Anybody from PA - did you guys get your FE results yet??


----------



## John QPE (Jun 6, 2013)

they have not started issuing numbers yet


----------



## Hott (Jun 6, 2013)

John Q, so you're saying they haven't started uploading on http://www.licensepa.state.pa.us/Search.aspx yet?

Let's wait together then..


----------



## dipper (Jun 6, 2013)

Passed!! MD April 2013


----------



## John QPE (Jun 6, 2013)

they just started ... wildcard ET0185*


----------



## Hott (Jun 6, 2013)

what does it mean??


----------



## John QPE (Jun 6, 2013)

They just added the last 2, but it looks like Louie is an older one....from OR


----------



## John QPE (Jun 6, 2013)

Hott said:


> what does it mean??


enter that in the license number .... you can see the numbers increase


----------



## Hott (Jun 6, 2013)

So does it mean that if I'm not among these search results for ET0185* than I'm out? Cause my last name is "H"


----------



## Hott (Jun 6, 2013)

John Q said:


> They just added the last 2, but it looks like Louie is an older one....from OR


Ok.. I think I see what you mean now but OR released there results on May 19th... not sure what the relation here....


----------



## John QPE (Jun 6, 2013)

Nah...these look like peeps who just moved here or something. ET018552 was the last one ... they've only added 3 so far


----------



## Hott (Jun 6, 2013)

Well there are 3 people from PA with license issue date of 5/15/2013!! Last one is with last name Interval, which means I'm out....


----------



## Hott (Jun 6, 2013)

I'm pretty sure I failed.. My name is not on there is it's way past "H"....


----------



## John QPE (Jun 6, 2013)

There are only about 15 new names in there .... some of which have an issue date before 5/17/2013 .... there has to be something else going on right now. More than 15 people in the whole state passed


----------



## Hott (Jun 6, 2013)

I noticed that but I won't be surprised..


----------



## Weavs33 (Jun 6, 2013)

those could also be people who took it their Junior year of college and it is just getting issued once they graduate. That happened to me, took it in 2006 but wasn't issued till May of 2007.


----------



## Hott (Jun 6, 2013)

I just called PCS and was told they don't know when results are gonna be out.. wtf? How about these 15 ppl?


----------



## John QPE (Jun 6, 2013)

Weavs33 said:


> those could also be people who took it their Junior year of college and it is just getting issued once they graduate. That happened to me, took it in 2006 but wasn't issued till May of 2007.

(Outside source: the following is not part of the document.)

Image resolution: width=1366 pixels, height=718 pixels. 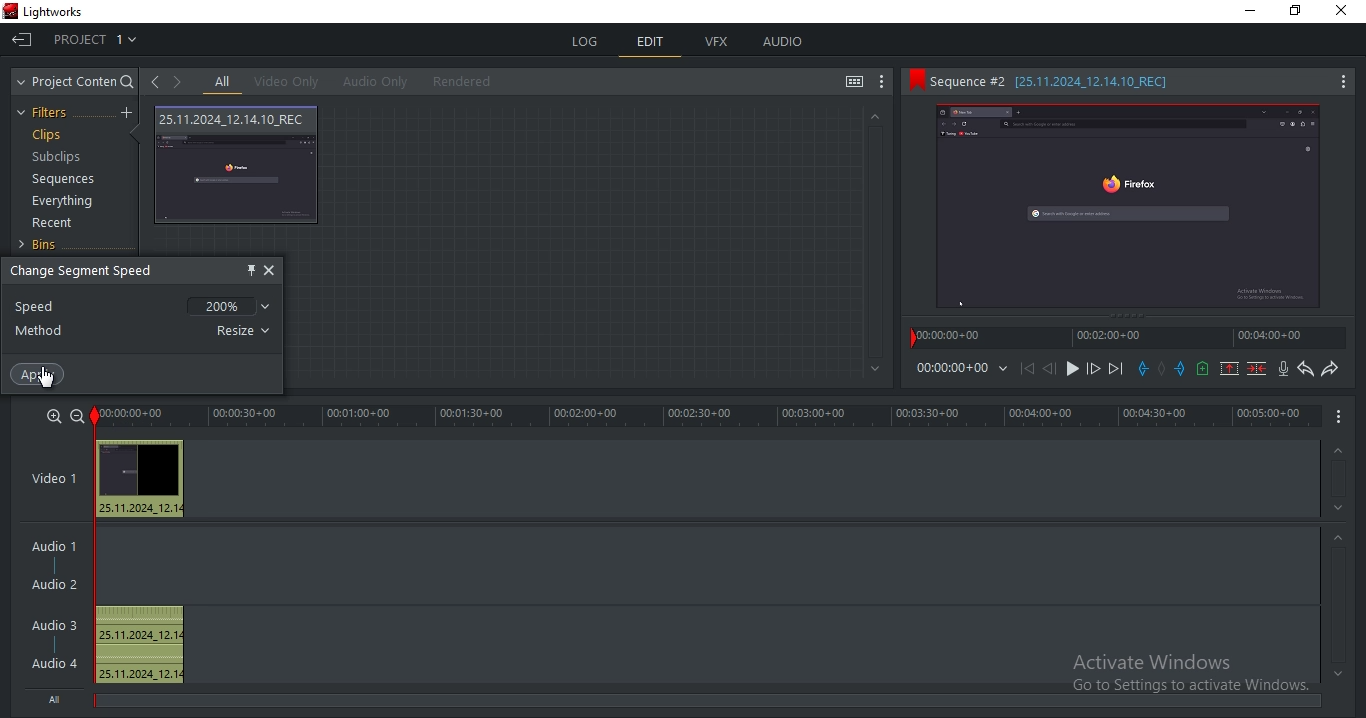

Bingo....gotta be that .... there were only about 15 of them, then they stopped updating.


----------



## Hott (Jun 6, 2013)

I'm not a student but doesn't it feel like a weird thing ? When do they normally graduate?


----------



## Weavs33 (Jun 7, 2013)

I graduated in May 2007. The requirements for the EIT are to pass the exam and graduate from an ABET school. So, in my case, the school makes you take the exam in you junior year and offers review classes and all that stuff, so you find out you passed the summer after junior year, so technically you are in the system, but can not officially be listed on the site til you graduate. I would imagine those 15 or so people took the test last year but had to wait until they graduated.


----------



## Hott (Jun 7, 2013)

Wow.. I had no idea! I was extremely freaky to see only 15 ppl be posted..


----------



## Weavs33 (Jun 7, 2013)

i wouldn't worry, some people here at work took it and haven't heard either way, the last exam results came out after the PE results, so you should be hearing in the next couple days. good luck


----------



## Hott (Jun 7, 2013)

Thank you!! :waitwall:


----------



## Hott (Jun 7, 2013)

For those who is waiting on FE results in PA - just got an email from PA coordinator more-less saying don't hold your breath, most likely beginning of the next week...

Awesome news...


----------



## iwire (Jun 12, 2013)

Glad I took my FE last year in MD instead of PA...what a headache! I would rather pay the extra for hotel room and driving to MD to take the damn test instead dealing with PA


----------



## John QPE (Jun 12, 2013)

STILL WAITING


----------



## Hott (Jun 12, 2013)

I'm about to throw a towel.. the whole thing is ridiculous!


----------



## Judowolf PE (Jun 12, 2013)

Don't give up...it should be soon! I can't believe the FE results are past the PE results, pretty ridiculous is right


----------